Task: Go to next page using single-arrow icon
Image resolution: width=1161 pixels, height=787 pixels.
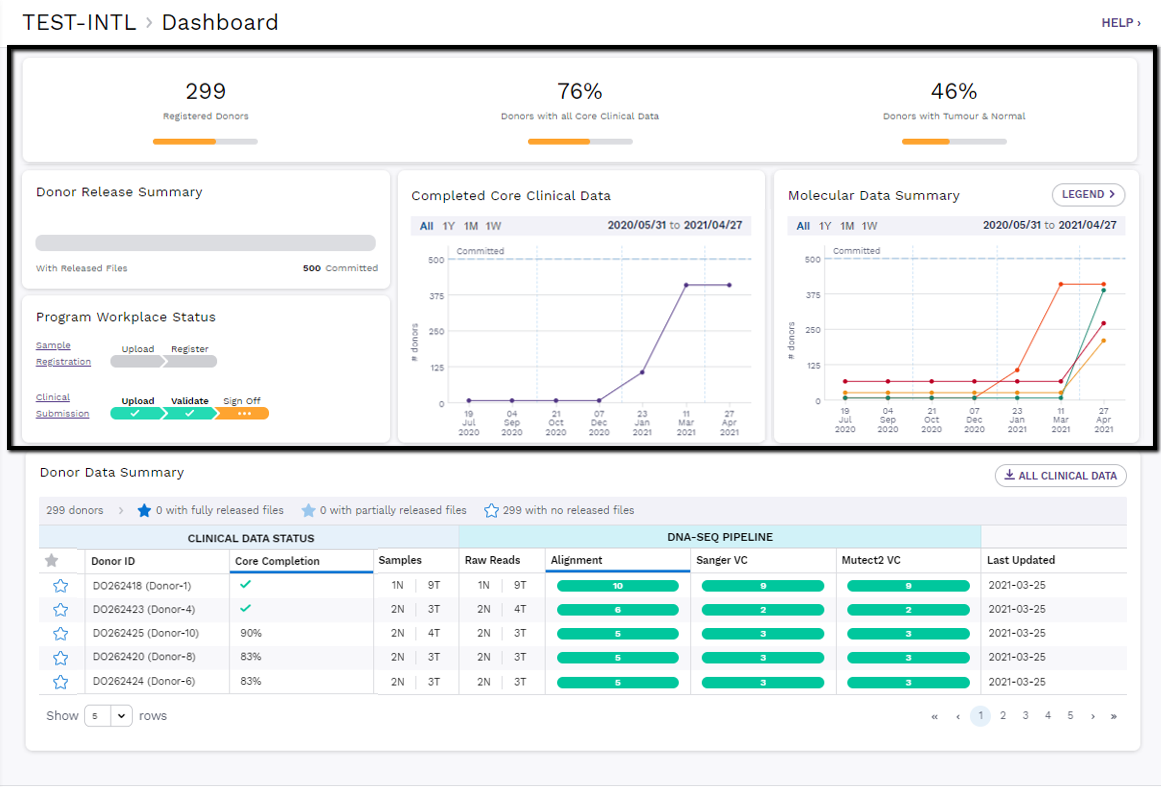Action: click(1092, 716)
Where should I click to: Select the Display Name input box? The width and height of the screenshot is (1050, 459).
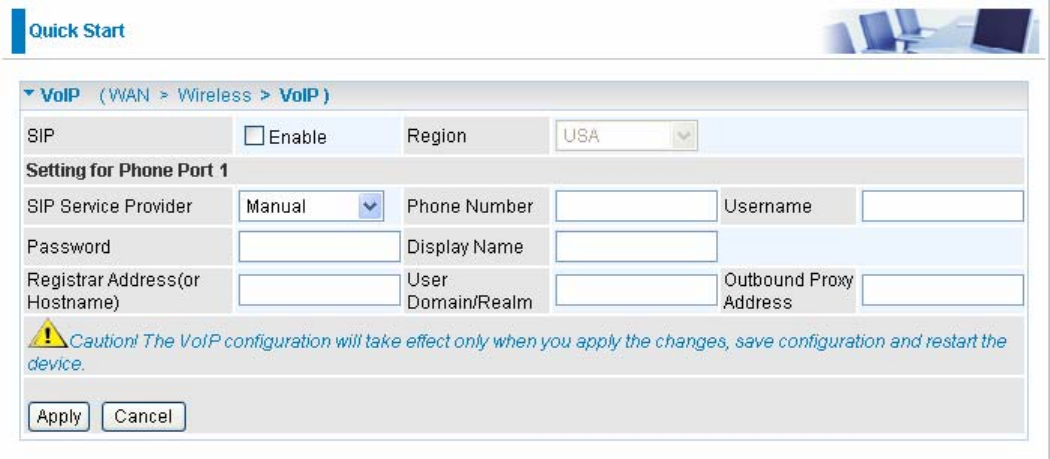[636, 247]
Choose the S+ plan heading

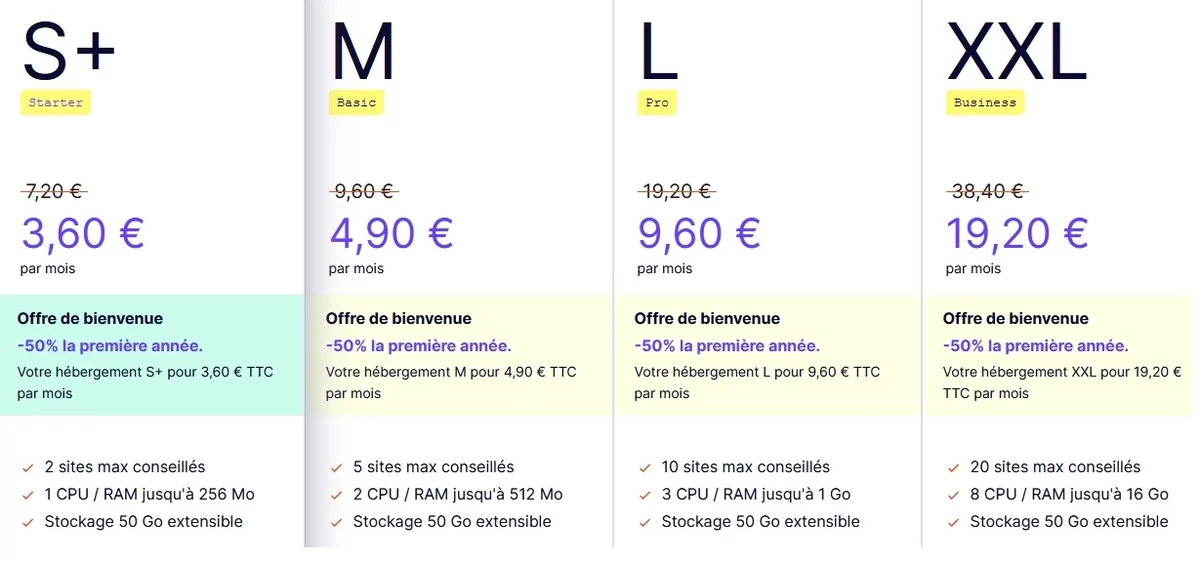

****

YOUR TASK
Return the complete data unchanged and include none of the pictures.

OUTPUT OF THE TASK
Task: Go to next page using single-arrow icon
Image resolution: width=1161 pixels, height=787 pixels.
Action: click(1092, 716)
Where should I click to: Select the Display Name input box? The width and height of the screenshot is (1050, 459).
[636, 247]
Choose the S+ plan heading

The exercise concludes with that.